RECORDS TO USE =
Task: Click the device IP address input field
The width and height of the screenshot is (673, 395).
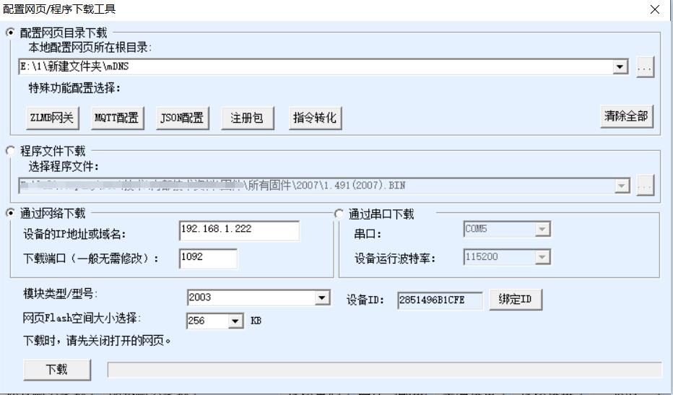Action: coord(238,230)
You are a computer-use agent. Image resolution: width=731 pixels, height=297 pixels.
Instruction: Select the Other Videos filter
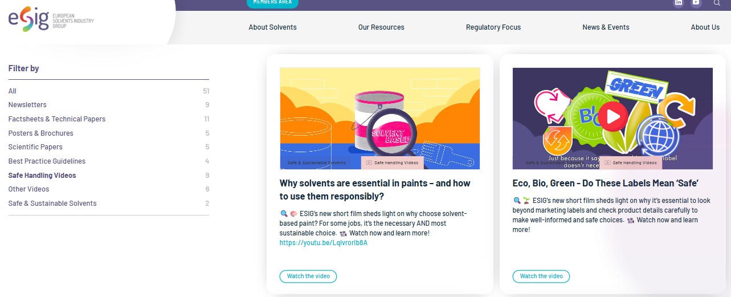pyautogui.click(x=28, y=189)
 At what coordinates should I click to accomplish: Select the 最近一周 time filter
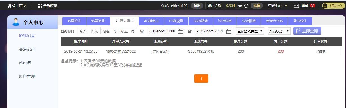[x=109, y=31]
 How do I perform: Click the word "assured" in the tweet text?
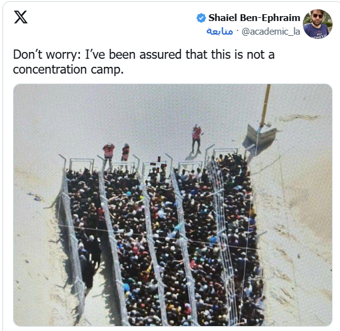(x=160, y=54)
...
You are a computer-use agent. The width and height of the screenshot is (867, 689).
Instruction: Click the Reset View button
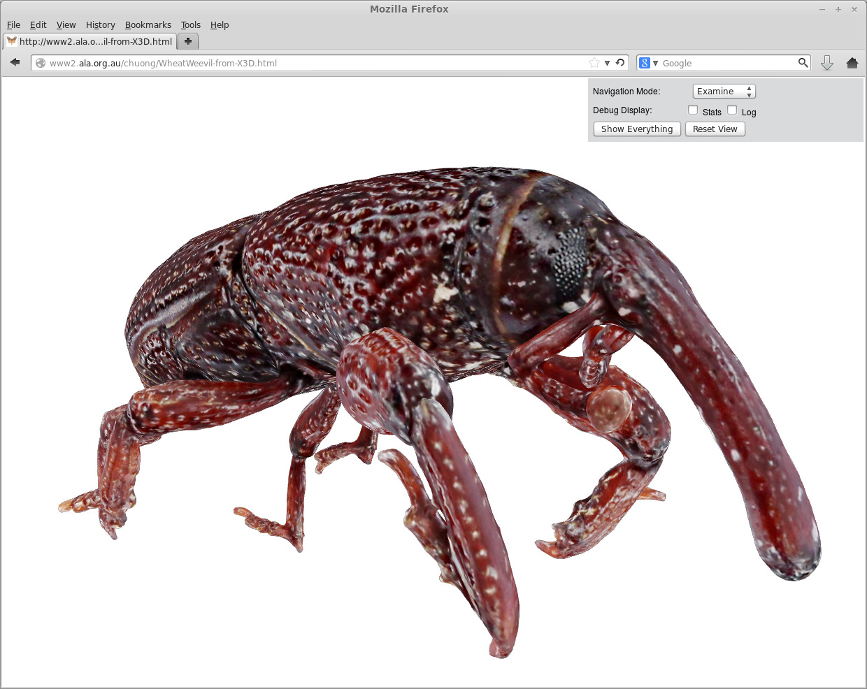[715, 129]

WORK REQUIRED = Taking the records above as input, show every line in which the word "computer" is present.

THE ANSWER =
You are a computer-use agent. Image resolution: width=731 pixels, height=297 pixels.
You are a computer-use agent. The width and height of the screenshot is (867, 689).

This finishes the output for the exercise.